Eugenia Tobal y Arnaldo André se presentaron en San Pedro

Después del éxito de la novela “Valientes” Eugenia Tobal y Arnaldo André decidieron abocarse al teatro en un género totalmente distinto: la comedia. En el día de ayer se presentaron en la Sociedad Italiana con “Quedate a desayunar”, una obra que  muestra a dos personajes con estilos de vida opuestos.

“Tomás” (André), un hombre de mediana edad, prolijo, ordenado, metódico y pulcro, que vive solo en su departamento que lleva una vida tranquila, sin sobresaltos, rutinaria tal vez.

Quien parece “alterar” esta vida tan tranquila es la presencia de su hermana “Elenita”, que lo llama todo el tiempo para contarle sus problemas. El la escucha, paciente, y la aconseja casi como un padre. Ella es la pequeña excusa para no sentirse solo y justificar su monótona vida.

Con el correr de la trama, trasciende que Tomás estuvo casado y se divorció; no tuvo hijos, y hace veintipico de años que trabaja como empleado público, con asistencia perfecta.
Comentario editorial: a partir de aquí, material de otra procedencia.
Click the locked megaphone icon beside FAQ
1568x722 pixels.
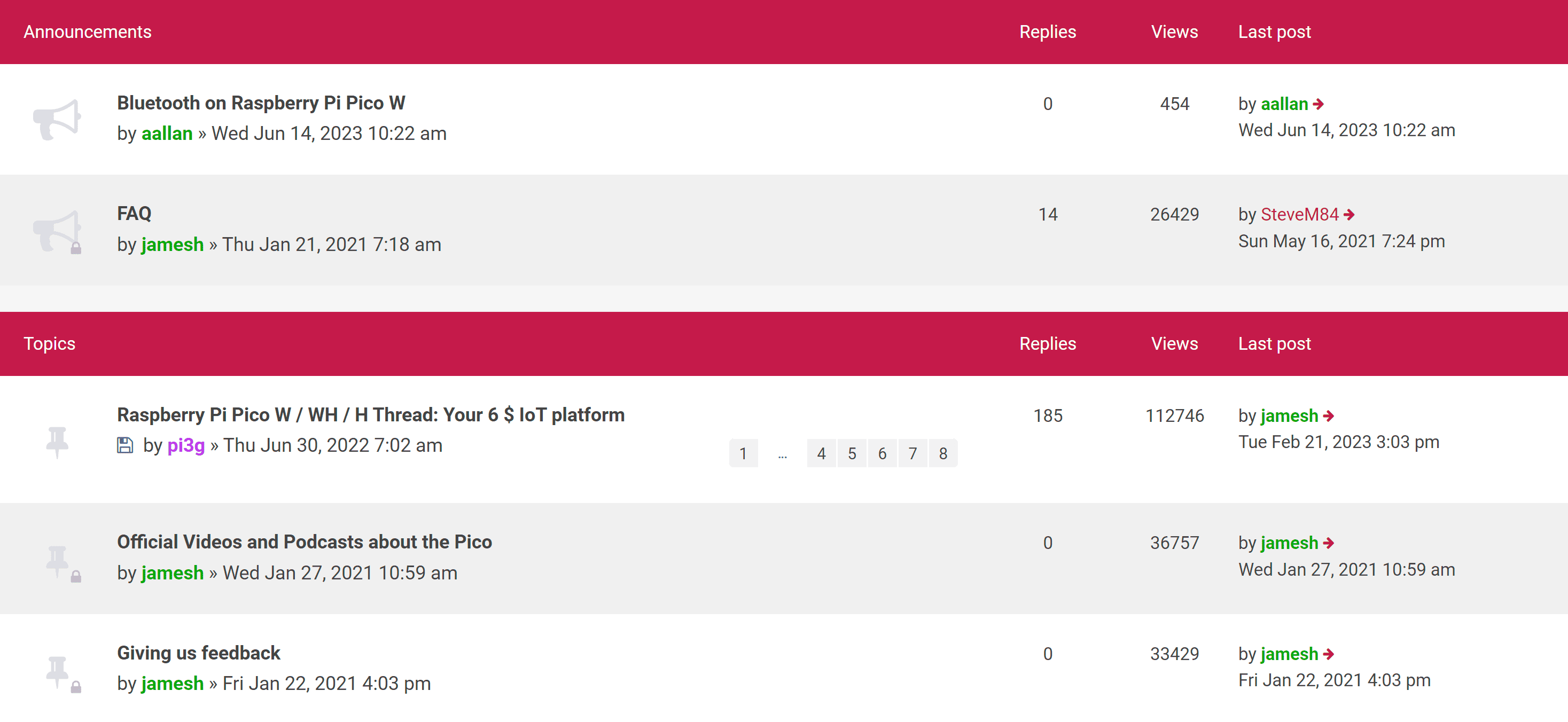[57, 231]
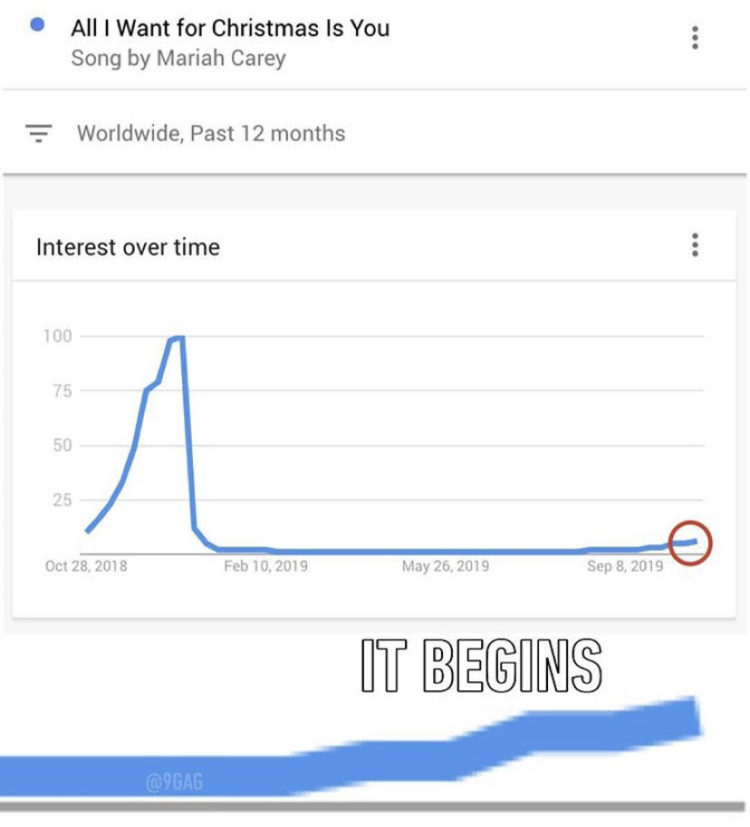
Task: Click the peak of the trend line
Action: (178, 338)
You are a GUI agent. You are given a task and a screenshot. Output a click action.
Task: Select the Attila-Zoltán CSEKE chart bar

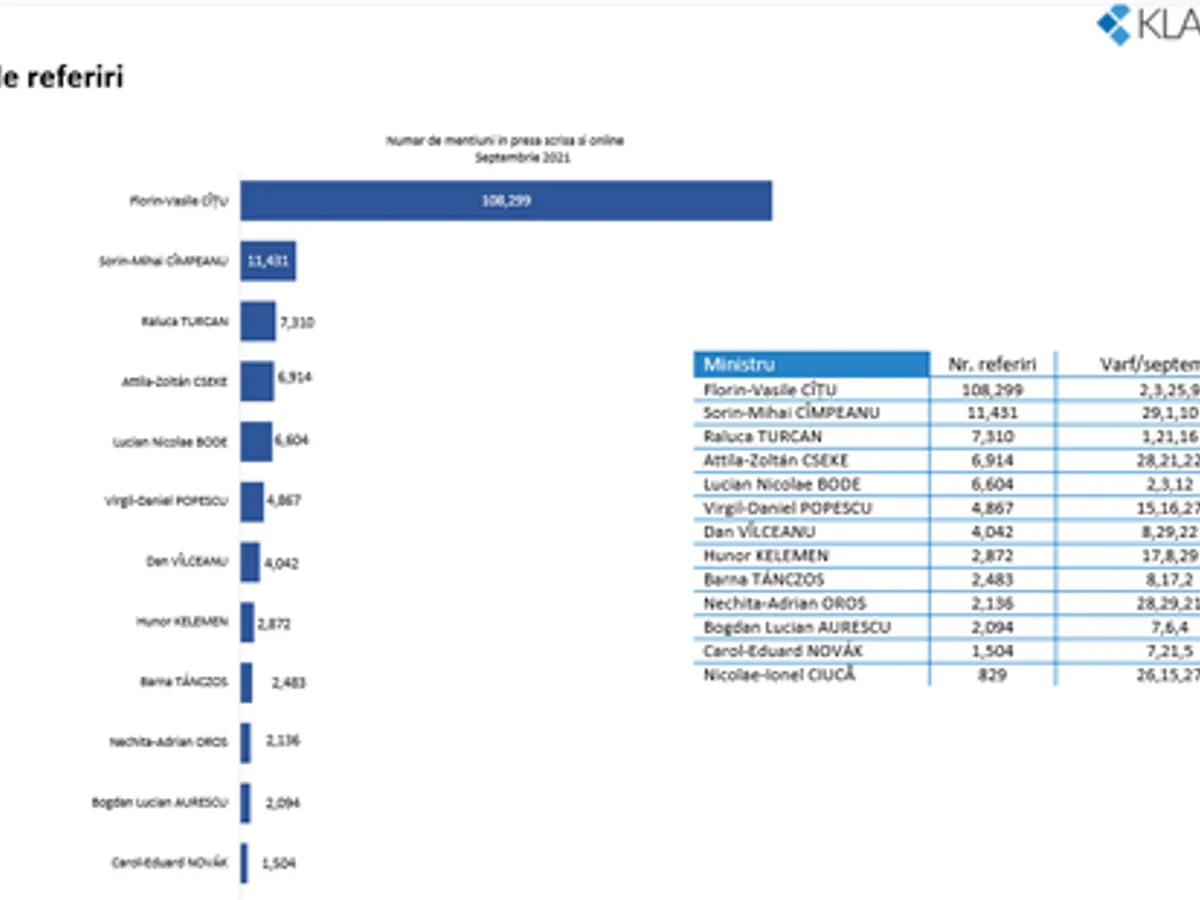(256, 381)
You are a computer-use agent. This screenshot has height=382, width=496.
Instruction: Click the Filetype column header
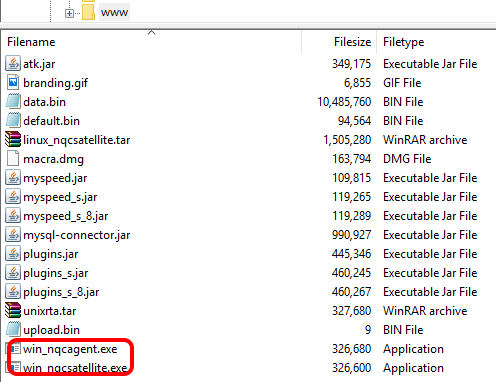coord(404,42)
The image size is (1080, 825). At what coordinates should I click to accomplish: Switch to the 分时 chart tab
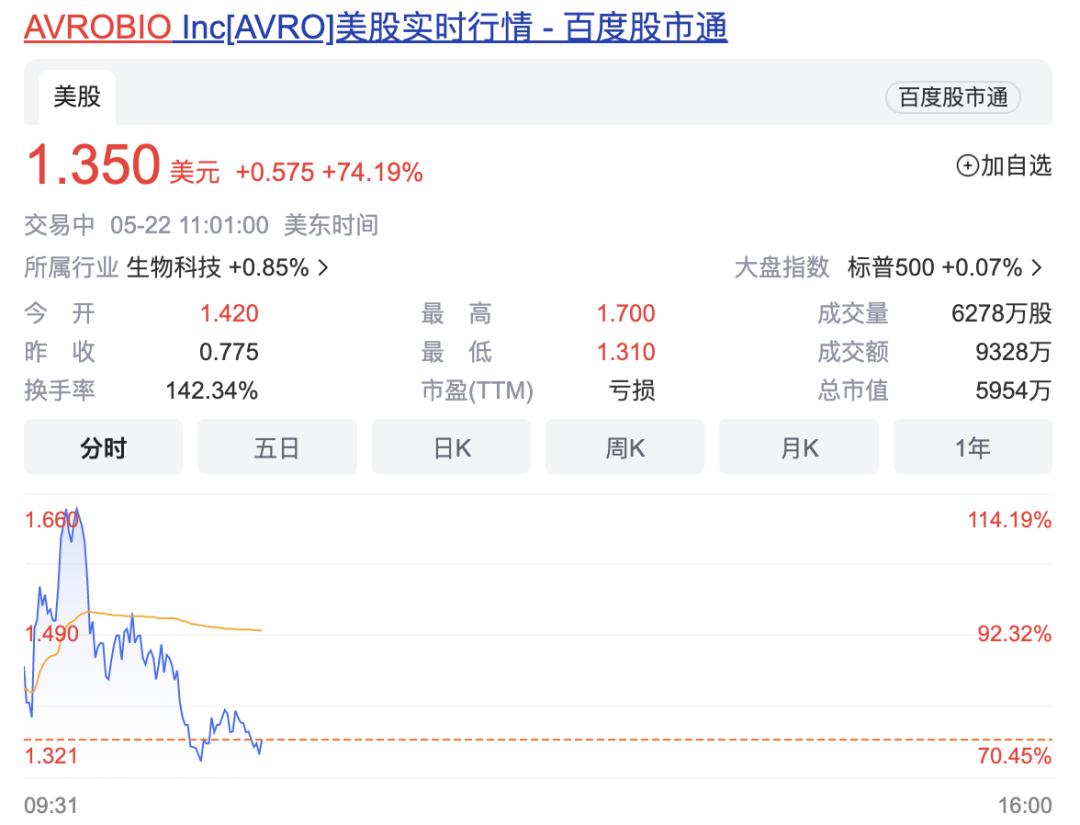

De pronto, como una tromba, irrumpe “Lucía” (Tobal), una joven desconocida, embarazada de nueve meses. Es malhablada, impulsiva, desprejuiciada, gritona, agresiva y bastante descortés.

Las diferencias entre ambos son abismales. Son como el agua y el aceite, dos extraños con un solo punto en común: la soledad, aunque ninguno de los dos lo admita abiertamente. Ella por creerse una superada; él tal vez por miedo.

Pero el destino quiso que estos dos náufragos compartan un momento mágico: la sorpresiva llegada del bebé de Lucía. Lo que al principio parecía un encuentro azaroso y fugaz, se transforma en una elección de vida para ambos, en la que cada uno se animará a apostar al cambio y, por qué no, a la felicidad.

Arnaldo André compone un personaje creíble y querible, con matices y claroscuros. Es un actor con mucho oficio, de los que se adueñan de la escena ni bien aparecen. Con detalles que sólo adquiere un verdadero profesional. La contrafigura de Eugenia Tobal, en la piel de esta jovencita inquieta y rebelde, también resulta convincente, aunque no se observa un personaje demasiado elaborado, es por momentos la mismísima Eugenia quien está en escena.

Un valor agregado es el retorno de Rodolfo Bebán, ahora como director, que supo imprimir ritmo y dinamismo a la puesta, cuidando todos los detalles.

Una comedia liviana, amable y recomendable.